### Exercise instructions
Leave out all images and set down the records exactly as given.

### Task data
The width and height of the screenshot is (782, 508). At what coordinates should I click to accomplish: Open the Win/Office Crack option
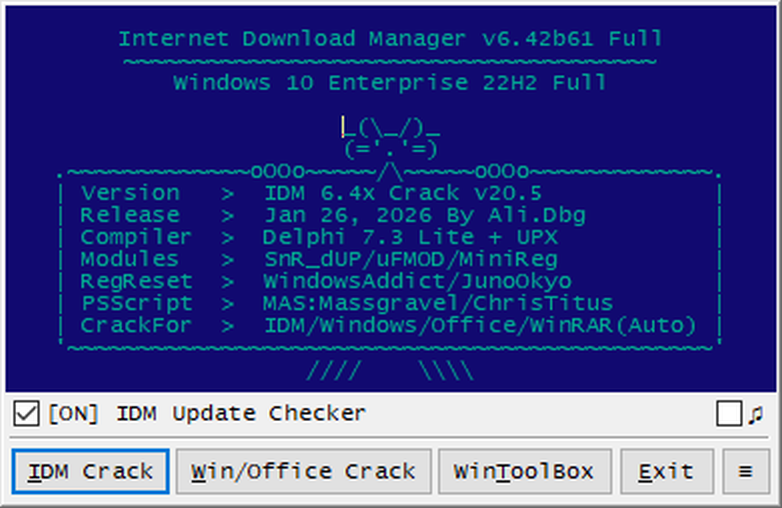[303, 471]

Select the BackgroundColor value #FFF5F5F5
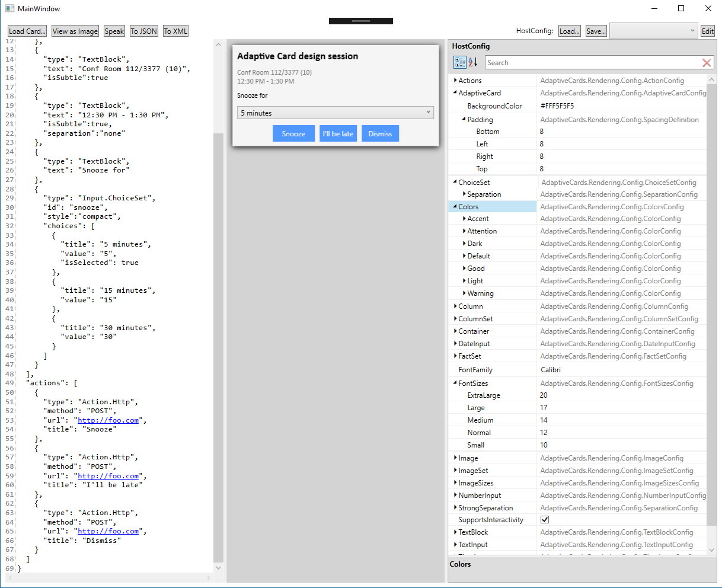558,106
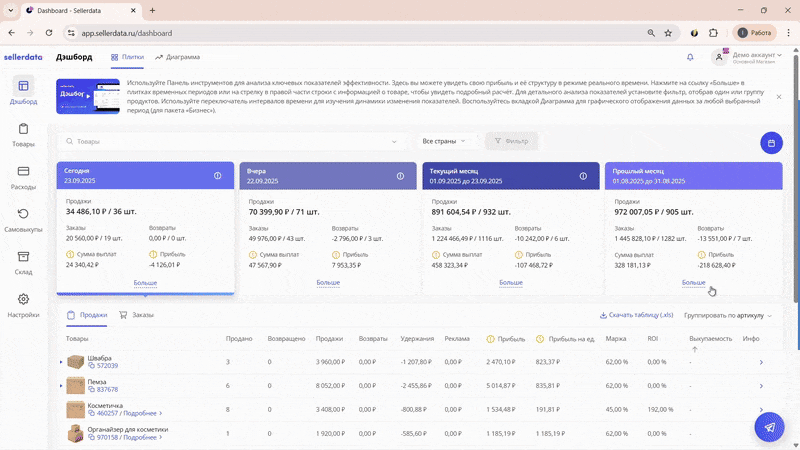Click the Фильтр button
The width and height of the screenshot is (800, 450).
coord(511,141)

### Response below
The width and height of the screenshot is (782, 508). At what coordinates should I click to accomplish: Open the Win/Office Crack option
[303, 471]

Select the BackgroundColor value #FFF5F5F5
558,106
Click the Фильтр button
The width and height of the screenshot is (800, 450).
coord(511,141)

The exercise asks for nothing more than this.